Si parla di un palombaro che era sceso in apnea fino a 80 metri.
A quel tempo solo i pescatori di spugne osavano scendere in apnea, ma a misure molto più modeste.
Il resoconto di questa immersione eccezionale si ha perché la corazzata italiana Regina Margherita  cercando di dare la fonda nella di Pegadia (Scarpanto - Egeo), su una segnalazione di un fondale di 30 metri, perse l'ancora, in quanto questa non avendo toccato il fondo prima di esaurire la catena, per il contraccolpo, mandò in tensione la catena stessa, sganciò il maniglione e tutto finì in mare.
Dopo avere curato una decina di feriti e sepolto il comandante morto sul colpo colpito dal maniglione, venne deciso di recuperare l'ancora.
Sparsasi la voce si presentò un pescatore di spugne, Haggi Statti, che si offrì per il recupero.

Il pescatore dopo una iperventilazione si gravò di una pietra del peso di 14.5 Kg (legata con una cimetta che doveva servire da guida e da recupero veloce) e si immerse, verso un fondale che oscillava fra i 64 e gli 85 metri, senza indossare maschera e pinne.
Il pescatore si immerse per varie volte a profondità sempre più crescenti, arrivando a fare anche per 7 volte una profondità di 77 metri.
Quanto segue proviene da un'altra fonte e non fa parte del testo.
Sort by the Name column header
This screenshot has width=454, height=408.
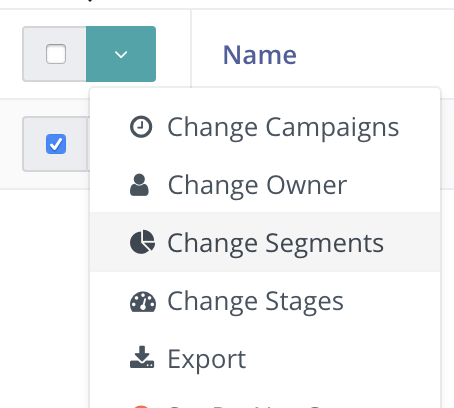pyautogui.click(x=260, y=55)
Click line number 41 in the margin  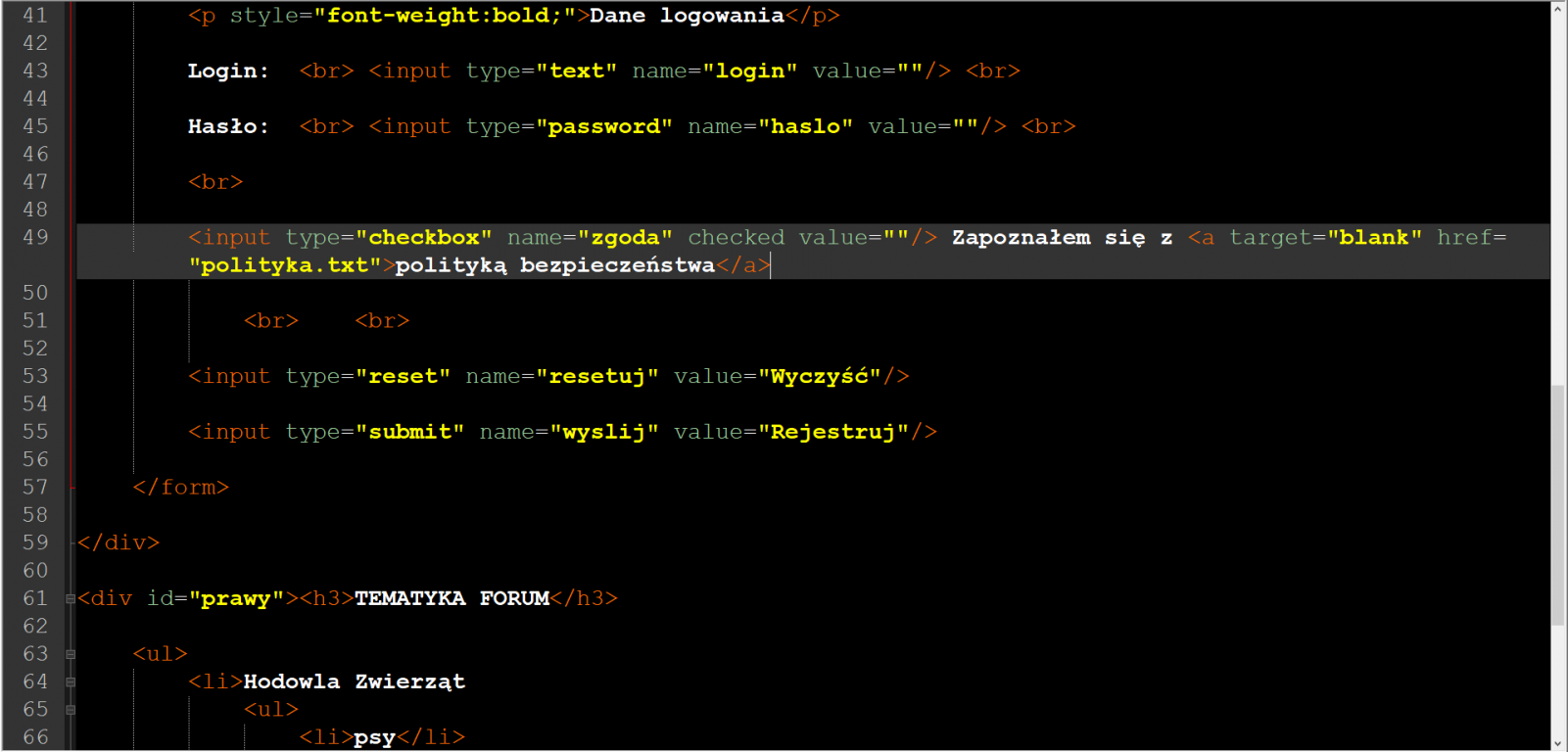coord(35,16)
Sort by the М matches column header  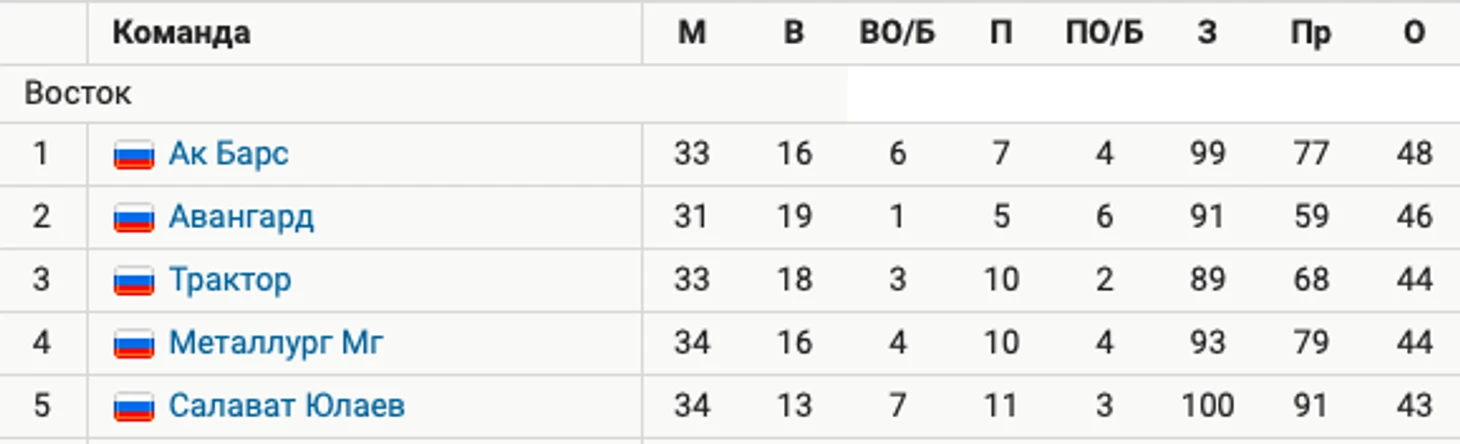pyautogui.click(x=691, y=33)
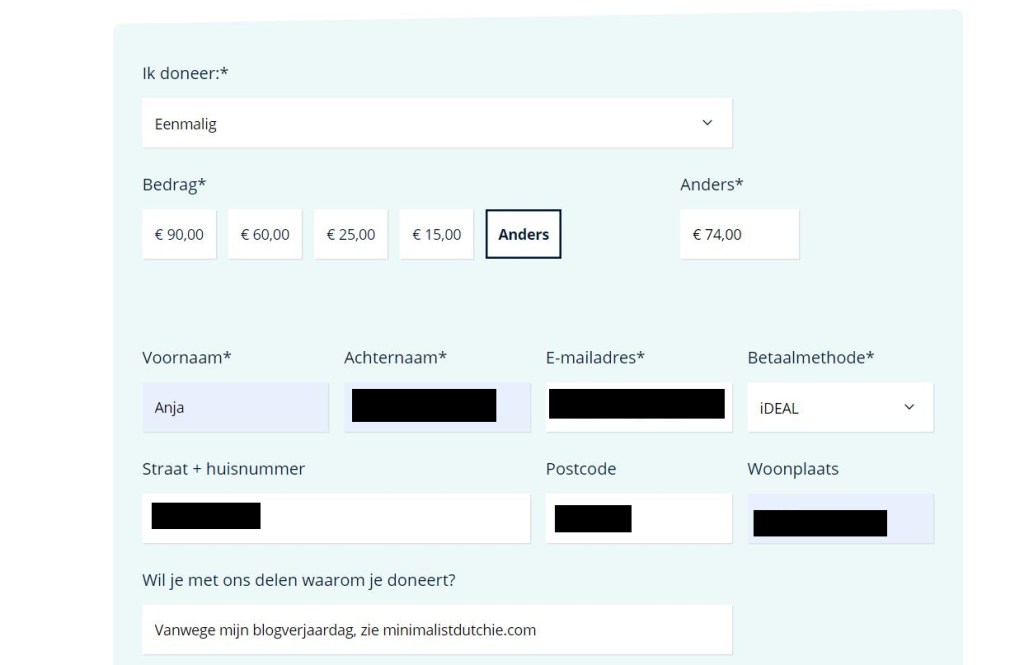Screen dimensions: 1024x665
Task: Open the 'Ik doneer' frequency dropdown
Action: (436, 123)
Dopo 21 immersioni in 4 giorni e toccando anche la profondità di 84 metri, Haggi Statti recuperò l'ancora, lasciando tutti meravigliati e facendo fare ardite considerazioni scientifiche al medico di bordo, che arrivò ad ipotizzare che il pescatore potesse (grazie alla pressione) assorbire ossigeno anche dalla pelle. Dalla visita medica fatta dal dottore risultò che Haggi Stati non era granché fisicamente: aveva un enfisema polmonare, 20-22 atti respiratori e 80-90 battiti cardiaci al minuto,  timpani distrutti e funzione uditiva scarsa, un'apnea a secco di 40 secondi (ma in acqua oscillò fra 1.30 e 3.30 minuti.